在学の二年半ほどで、五条とあきらがこんなに話したのはこれが初めてかもしれない。
一応免許を持っているという五条の運転で、あきらたちは高専の山奥から現場へと向かっている。慣れていないらしい五条の運転はところどころ危なっかしいが、他に周りを走っている車はないし、万が一事故を起こしたところで術師である二人が死ぬわけでもないので、まあいいやとあきらは思った。助手席で流れていく景色を見ながら言葉を続ける。

「最初に死んだのは一年の冬」

あれは年が明けてすぐのことだった。自分の術式もよくわからず、ただ呪具を振るい、敵を倒していた頃だ。術式だけではない。自分が扱っている呪力がどういうものなのかもわからずに、がむしゃらに呪霊を祓っていた頃。
その日の呪術実習はあきらひとりで向かった。なんてことのない心霊スポットの見回りだったはずが、あきらは運悪く一級呪霊に遭遇してしまう。未知の術式を扱うそれの攻撃を呆気なく受けて、薄れゆく意識の中、あきらは黒く光る呪力の核心を見た。

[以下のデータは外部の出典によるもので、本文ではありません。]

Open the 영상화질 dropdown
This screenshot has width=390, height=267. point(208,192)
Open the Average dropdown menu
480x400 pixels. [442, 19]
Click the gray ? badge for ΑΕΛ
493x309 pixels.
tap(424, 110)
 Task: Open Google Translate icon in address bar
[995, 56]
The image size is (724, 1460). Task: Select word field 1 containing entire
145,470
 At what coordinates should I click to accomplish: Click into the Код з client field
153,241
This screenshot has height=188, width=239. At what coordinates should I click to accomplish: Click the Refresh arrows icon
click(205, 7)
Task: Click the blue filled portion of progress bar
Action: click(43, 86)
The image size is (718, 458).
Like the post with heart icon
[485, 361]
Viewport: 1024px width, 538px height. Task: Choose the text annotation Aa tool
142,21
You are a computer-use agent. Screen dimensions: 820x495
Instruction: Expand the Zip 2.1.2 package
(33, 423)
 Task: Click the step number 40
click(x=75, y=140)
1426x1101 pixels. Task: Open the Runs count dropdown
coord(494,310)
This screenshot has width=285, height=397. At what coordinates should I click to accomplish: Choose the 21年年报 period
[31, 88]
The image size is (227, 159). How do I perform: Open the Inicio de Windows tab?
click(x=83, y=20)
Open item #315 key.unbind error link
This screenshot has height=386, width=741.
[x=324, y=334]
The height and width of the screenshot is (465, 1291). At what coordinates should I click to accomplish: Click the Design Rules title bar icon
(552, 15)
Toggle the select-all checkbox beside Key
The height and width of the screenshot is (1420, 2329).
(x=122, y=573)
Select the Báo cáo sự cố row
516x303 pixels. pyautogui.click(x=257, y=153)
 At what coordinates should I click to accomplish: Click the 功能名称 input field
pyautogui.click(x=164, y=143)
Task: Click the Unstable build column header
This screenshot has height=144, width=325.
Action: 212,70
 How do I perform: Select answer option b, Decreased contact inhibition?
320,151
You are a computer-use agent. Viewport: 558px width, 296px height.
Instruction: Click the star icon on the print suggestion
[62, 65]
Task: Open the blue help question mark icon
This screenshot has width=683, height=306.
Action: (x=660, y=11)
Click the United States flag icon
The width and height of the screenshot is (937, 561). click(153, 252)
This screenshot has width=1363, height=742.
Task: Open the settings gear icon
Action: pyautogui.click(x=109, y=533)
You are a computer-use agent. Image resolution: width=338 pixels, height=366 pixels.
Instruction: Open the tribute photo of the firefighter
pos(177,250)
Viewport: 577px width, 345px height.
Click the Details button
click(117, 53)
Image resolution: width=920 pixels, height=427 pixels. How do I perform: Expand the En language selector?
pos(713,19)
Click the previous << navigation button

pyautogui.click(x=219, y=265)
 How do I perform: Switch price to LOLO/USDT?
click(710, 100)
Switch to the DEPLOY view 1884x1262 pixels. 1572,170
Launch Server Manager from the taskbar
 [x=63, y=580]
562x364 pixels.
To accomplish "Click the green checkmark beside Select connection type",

でも。

「ちょっと遅かったから。その時はそのまま死んで、それで」

目が覚めたら一年の夏だった。

隣の五条が無言になったのも気にせず、あきらは先を続ける。
幸い一度掴んだ呪力の核心は、死んだくらいでは忘れなかった。あきらは術師として大きく成長し、その後も鍛練を積んで、年を越し、二度目の任務で自分を殺した呪霊を祓った。

「それから今まで二回死んで、同じように巻き戻ってる」
「……それがあきらの術式だって?」
「多分。でも何もわからないの。どれくらい巻き戻るのかも、あと何回戻れるのかもわからない」
「今回死んだ原因は、今向かってるところにいる呪霊なわけ?」

あきらは少し考えた。大きな括りでは間違っていないなと思って、頷く。はあ、と溜息が横から聞こえた。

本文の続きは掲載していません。